Kâinatta, üzerine hükümler bina edilebilecek bir kısım sabit hakikatler ve kanunlar
vardır. Kur'ân'ın bu kanunlardan bahsetmesinin bir sebebi, insanların dikkatini
çekmek, bu konularda onları düşünmeye, araştırmaya teşvik etmek ve bunları
yaparken de, tatbik etmesi gereken metotlar konusunda onlara bir fikir vermektir.
Meselâ, Kur'ân-ı Kerim, arzın genişlemesi, atomların, bulutların ve dağların hareket
etmesi gibi hususları anlatarak insanı metotlu düşünmeye sevk etmektedir.. İşte bu
sayededir ki insan, darmadağınık fikirlerden ve perişan düşünce kırıntılarından daha
çok sistemli ve metotlu düşünme imkânını elde edecektir.

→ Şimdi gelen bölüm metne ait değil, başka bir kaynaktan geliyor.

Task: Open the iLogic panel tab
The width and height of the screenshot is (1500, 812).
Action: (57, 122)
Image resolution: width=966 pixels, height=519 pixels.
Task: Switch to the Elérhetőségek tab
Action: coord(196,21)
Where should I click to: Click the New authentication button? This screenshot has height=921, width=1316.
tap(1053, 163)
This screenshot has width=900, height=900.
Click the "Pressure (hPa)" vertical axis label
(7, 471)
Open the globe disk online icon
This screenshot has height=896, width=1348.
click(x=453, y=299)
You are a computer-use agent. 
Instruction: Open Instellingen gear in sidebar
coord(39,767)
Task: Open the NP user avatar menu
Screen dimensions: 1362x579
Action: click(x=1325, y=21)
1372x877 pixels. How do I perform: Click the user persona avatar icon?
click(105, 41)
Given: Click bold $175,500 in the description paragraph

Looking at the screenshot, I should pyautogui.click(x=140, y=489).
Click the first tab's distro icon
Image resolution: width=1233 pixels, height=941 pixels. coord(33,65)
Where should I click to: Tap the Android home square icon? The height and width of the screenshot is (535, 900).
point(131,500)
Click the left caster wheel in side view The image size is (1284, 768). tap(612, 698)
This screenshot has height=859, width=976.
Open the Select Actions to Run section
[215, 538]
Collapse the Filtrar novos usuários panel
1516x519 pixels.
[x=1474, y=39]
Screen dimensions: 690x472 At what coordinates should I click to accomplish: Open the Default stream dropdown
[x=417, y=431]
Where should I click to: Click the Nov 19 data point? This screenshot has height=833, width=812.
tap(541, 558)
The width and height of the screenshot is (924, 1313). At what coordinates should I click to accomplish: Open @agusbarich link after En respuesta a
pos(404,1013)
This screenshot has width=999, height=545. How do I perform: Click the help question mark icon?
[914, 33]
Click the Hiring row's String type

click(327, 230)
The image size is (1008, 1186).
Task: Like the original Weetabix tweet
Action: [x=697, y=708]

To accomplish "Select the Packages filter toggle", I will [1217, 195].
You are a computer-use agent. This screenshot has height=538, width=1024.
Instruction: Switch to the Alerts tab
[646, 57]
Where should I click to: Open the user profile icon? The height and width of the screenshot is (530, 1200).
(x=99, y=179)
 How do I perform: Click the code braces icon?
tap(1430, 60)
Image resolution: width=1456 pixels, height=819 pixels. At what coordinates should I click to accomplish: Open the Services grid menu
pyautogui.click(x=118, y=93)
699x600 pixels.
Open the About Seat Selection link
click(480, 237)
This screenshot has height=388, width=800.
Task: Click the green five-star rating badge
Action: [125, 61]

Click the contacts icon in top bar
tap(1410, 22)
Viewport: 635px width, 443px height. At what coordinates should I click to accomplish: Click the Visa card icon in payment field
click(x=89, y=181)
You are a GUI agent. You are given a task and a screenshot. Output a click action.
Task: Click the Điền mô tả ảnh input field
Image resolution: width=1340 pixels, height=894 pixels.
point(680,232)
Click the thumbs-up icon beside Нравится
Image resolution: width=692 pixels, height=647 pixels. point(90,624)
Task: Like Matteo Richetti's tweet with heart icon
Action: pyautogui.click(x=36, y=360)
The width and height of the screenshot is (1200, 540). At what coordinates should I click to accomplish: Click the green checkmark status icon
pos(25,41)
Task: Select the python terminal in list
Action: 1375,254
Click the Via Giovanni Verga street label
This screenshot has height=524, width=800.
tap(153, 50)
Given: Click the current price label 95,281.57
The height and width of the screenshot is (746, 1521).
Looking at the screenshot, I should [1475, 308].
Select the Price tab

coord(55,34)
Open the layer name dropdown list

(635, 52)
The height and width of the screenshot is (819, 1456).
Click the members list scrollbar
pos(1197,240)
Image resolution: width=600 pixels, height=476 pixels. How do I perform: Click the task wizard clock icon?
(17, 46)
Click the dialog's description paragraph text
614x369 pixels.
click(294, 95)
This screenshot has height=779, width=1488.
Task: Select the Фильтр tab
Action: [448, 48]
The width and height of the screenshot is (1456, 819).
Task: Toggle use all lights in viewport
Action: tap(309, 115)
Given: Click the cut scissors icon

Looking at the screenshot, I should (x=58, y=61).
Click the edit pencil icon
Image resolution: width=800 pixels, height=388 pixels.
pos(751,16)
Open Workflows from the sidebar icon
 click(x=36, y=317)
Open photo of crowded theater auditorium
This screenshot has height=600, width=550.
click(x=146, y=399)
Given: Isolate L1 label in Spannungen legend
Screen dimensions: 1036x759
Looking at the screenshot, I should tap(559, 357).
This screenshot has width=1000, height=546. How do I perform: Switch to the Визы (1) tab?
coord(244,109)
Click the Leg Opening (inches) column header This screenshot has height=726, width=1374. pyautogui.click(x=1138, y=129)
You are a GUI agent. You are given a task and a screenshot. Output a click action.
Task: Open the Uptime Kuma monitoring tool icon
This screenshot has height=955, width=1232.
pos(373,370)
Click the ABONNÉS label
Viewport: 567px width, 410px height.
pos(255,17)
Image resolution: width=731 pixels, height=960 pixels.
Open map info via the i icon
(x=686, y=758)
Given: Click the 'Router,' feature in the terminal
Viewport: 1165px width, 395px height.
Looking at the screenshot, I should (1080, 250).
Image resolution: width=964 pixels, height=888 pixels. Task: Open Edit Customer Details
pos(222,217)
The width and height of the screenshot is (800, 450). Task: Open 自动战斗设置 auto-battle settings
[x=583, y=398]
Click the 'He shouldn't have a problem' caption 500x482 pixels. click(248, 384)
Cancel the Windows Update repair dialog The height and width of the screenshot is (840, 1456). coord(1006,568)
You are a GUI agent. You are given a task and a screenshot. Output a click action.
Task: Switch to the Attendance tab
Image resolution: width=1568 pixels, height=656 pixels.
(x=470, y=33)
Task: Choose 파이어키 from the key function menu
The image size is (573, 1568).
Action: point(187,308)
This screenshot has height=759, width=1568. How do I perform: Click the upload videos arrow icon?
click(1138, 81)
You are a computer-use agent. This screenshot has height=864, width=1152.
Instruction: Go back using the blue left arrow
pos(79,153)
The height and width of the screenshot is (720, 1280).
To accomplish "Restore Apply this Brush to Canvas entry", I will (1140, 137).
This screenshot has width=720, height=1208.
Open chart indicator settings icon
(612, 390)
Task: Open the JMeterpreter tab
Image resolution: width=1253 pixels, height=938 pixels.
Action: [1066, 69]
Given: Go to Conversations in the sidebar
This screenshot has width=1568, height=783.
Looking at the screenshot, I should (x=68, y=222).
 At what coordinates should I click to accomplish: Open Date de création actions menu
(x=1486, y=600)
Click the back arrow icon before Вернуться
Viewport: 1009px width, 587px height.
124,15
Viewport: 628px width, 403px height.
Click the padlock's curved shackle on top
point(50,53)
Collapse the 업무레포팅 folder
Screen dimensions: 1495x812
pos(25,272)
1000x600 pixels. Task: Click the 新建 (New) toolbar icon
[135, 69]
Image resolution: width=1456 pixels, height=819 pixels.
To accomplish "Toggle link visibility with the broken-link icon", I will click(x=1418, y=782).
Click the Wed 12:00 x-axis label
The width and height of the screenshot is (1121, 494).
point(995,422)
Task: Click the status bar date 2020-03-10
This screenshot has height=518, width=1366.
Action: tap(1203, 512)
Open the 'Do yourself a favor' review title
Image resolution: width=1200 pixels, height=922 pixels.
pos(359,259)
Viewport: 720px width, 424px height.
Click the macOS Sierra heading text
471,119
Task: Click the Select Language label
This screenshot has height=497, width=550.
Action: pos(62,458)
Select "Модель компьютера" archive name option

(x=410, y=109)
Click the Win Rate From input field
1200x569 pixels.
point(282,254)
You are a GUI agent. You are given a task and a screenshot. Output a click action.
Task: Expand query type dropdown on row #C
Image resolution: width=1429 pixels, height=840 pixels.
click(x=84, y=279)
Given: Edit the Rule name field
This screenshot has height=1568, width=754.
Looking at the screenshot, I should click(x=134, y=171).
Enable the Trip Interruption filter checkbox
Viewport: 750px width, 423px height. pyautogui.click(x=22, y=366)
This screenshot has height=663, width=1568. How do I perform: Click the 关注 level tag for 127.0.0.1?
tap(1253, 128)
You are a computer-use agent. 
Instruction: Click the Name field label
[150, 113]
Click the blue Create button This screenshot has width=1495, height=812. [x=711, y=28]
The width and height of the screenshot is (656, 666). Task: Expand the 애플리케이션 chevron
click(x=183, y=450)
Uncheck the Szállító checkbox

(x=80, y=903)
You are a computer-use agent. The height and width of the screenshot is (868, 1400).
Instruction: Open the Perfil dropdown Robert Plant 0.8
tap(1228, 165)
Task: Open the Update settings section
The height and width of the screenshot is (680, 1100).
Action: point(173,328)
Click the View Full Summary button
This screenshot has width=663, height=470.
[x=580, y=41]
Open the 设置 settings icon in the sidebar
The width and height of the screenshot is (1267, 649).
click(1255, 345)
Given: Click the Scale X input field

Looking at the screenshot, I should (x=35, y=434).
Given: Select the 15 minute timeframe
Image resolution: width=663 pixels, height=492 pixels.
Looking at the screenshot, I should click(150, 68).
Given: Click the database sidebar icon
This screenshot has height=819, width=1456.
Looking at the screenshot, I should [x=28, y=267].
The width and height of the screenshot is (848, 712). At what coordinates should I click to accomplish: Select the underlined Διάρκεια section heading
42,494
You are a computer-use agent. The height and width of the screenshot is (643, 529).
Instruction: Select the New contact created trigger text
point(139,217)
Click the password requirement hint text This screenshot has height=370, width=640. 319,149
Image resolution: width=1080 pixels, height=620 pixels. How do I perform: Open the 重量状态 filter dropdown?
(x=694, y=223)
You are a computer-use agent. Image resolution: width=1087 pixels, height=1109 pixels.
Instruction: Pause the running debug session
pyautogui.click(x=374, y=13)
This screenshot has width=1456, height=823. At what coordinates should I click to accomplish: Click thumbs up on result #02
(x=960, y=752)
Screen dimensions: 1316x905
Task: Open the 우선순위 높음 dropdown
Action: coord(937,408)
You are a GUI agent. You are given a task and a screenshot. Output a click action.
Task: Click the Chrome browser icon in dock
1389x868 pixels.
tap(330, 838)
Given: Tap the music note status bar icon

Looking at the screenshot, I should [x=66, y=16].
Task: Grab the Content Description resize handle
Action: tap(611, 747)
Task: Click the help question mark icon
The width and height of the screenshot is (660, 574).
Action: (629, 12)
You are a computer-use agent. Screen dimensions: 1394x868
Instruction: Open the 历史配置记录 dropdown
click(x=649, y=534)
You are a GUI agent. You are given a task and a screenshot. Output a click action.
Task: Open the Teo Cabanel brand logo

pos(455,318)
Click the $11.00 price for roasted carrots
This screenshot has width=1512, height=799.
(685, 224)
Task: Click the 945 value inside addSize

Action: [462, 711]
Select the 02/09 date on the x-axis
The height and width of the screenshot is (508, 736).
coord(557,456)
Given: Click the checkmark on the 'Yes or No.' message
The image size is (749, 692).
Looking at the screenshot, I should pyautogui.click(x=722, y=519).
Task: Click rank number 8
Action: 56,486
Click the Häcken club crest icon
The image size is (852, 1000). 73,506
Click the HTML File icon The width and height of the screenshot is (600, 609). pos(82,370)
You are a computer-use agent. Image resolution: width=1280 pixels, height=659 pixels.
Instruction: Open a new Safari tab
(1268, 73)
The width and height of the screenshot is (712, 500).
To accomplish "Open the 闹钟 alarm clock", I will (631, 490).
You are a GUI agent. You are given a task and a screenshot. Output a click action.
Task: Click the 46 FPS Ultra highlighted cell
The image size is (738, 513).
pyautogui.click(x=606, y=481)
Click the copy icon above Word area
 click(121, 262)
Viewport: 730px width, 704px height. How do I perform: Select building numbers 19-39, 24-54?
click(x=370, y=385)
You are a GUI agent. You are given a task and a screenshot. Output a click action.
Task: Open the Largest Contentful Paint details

Konuyu biraz daha açacak olursak, meselâ, avamdan bir insan, yağmurun yağmasını
"Gökyüzünde yağmur bulutları belirdi, yağmur yağacak." şeklinde ifade ederken,
Allah'ın, kâinatta cari olan kanunlarını bilen bir bilim adamı aynı hâdiseyi, rüzgârın
eserek zıt kutuplu bulutları bir araya getirmesinden, bu bulutlardan yağmurun
yağmasına kadar cereyan eden pek çok hâdiseyi değişik alet ve yöntemlerle tespit
edip kat'iyete yakın bir şekilde tahminde bulunarak yağmurun yağacağı zamanı
bildirir.
Burada, bu iki insan arasındaki fark, bunlardan biri, hâdiseye çıplak gözle bakıp
maksadını basit bir düşünce çerçevesinde ifade ederken, diğeri, sebep ve neticeleri
kompoze ederek maksadını sistemli bir düşünce içerisinde sunmaktadır. Bundan da
anlaşılmaktadır ki eşya, ancak ilim nazarıyla bakıldığında arka planıyla
kavranabilecektir.
İşte Kur'ân-ı Kerim, kâinatın, bir nizam ve sisteme bağlı olduğunu vurgulayarak,
insanlara sistemli düşünmenin kapılarını aralamakta ve böylece o, insanı
darmadağınık düşünce kırıntılarından kurtarıp, sistemli tefekküre ve kâinatı sebep netice
perspektifinden mütalaa etmeye sevk etmektedir.
...
Sistemli düşünme metodunu kavrayan insan, aynı zamanda, düşünce noktasında
yüksek ahlâka ermiş, terbiye görmüş ve insan-ı kâmil olma yoluna da girmiş demektir.